Dataset items
Segment Open
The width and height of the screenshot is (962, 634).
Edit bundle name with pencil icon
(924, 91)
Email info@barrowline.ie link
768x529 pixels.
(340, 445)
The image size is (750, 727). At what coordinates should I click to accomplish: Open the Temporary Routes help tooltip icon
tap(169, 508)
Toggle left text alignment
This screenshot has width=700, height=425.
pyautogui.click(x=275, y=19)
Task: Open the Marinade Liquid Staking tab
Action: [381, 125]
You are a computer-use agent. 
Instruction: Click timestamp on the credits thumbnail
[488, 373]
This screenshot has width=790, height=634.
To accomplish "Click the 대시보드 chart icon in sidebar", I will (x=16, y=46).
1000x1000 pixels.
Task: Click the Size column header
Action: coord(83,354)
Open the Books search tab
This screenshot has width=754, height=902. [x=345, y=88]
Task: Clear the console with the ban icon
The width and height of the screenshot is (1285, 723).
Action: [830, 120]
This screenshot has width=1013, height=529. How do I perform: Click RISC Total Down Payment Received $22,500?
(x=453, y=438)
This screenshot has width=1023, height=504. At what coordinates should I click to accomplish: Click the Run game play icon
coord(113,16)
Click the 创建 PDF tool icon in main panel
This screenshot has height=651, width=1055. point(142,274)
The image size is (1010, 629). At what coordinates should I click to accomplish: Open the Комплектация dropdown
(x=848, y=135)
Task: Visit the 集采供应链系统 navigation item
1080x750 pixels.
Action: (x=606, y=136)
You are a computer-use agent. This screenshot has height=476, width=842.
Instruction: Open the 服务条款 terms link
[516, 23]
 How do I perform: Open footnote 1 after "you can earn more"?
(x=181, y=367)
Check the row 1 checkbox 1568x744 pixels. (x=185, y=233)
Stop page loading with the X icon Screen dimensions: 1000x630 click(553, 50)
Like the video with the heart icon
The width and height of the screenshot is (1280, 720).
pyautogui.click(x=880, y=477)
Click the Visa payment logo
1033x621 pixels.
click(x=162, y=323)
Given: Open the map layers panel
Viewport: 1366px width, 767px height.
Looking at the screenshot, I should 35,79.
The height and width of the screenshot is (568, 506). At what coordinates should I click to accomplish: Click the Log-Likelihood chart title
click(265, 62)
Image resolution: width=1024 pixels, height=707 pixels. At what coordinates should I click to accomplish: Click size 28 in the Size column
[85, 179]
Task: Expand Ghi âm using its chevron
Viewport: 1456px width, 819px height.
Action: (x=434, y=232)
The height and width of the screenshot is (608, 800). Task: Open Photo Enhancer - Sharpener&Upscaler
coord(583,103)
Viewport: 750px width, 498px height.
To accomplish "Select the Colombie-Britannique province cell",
Segment Closed
*What needs to be done*:
Take the entries above and return only the lines from the one with "This screenshot has width=1023, height=504." to the one with "Stop page loading", both included, unchanged.

*Worked solution*:
This screenshot has width=1023, height=504. At what coordinates should I click to accomplish: Click the Run game play icon
coord(113,16)
Click the 创建 PDF tool icon in main panel
This screenshot has height=651, width=1055. point(142,274)
The image size is (1010, 629). At what coordinates should I click to accomplish: Open the Комплектация dropdown
(x=848, y=135)
Task: Visit the 集采供应链系统 navigation item
1080x750 pixels.
Action: (x=606, y=136)
You are a computer-use agent. This screenshot has height=476, width=842.
Instruction: Open the 服务条款 terms link
[516, 23]
 How do I perform: Open footnote 1 after "you can earn more"?
(x=181, y=367)
Check the row 1 checkbox 1568x744 pixels. (x=185, y=233)
Stop page loading with the X icon Screen dimensions: 1000x630 click(553, 50)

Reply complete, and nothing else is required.